Scan the entries below for the word "sidebar". Copy each line that has it.

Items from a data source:
--- START ---
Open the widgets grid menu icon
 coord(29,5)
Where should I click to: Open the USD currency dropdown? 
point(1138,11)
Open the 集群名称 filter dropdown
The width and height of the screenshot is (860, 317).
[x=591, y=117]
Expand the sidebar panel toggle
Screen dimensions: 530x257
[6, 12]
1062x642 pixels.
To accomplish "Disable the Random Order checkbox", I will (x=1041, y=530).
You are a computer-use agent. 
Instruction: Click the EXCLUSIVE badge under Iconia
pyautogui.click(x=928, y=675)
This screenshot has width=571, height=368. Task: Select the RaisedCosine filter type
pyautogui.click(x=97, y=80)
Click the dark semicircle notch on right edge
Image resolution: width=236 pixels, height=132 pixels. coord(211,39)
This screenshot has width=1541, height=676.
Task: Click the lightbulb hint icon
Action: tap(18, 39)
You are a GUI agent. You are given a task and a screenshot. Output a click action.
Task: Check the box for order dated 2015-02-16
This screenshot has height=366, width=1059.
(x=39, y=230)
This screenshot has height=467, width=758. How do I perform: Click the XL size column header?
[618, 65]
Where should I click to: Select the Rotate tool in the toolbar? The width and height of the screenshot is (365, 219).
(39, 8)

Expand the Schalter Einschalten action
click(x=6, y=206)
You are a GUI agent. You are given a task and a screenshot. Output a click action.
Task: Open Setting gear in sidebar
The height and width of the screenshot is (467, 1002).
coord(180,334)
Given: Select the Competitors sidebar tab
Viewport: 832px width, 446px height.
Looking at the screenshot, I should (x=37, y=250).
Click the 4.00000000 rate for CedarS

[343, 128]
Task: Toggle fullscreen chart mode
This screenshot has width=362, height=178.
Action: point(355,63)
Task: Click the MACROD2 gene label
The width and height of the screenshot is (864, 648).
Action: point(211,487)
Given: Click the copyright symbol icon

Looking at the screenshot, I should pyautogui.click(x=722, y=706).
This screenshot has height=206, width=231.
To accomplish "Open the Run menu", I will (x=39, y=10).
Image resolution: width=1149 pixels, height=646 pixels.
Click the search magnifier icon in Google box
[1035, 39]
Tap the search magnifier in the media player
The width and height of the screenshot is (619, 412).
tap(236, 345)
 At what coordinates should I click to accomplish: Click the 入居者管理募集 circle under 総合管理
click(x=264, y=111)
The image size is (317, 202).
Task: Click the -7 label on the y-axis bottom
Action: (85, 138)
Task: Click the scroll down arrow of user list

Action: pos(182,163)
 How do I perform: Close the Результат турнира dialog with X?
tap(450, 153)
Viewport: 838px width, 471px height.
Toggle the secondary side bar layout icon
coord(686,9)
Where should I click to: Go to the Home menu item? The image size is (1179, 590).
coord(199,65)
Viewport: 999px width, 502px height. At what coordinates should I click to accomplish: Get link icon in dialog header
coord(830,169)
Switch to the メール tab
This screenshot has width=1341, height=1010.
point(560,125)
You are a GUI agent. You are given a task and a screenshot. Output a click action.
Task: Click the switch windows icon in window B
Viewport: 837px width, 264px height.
--- END ---
_Task response_
Expand the sidebar panel toggle
Task: Open Setting gear in sidebar
Given: Select the Competitors sidebar tab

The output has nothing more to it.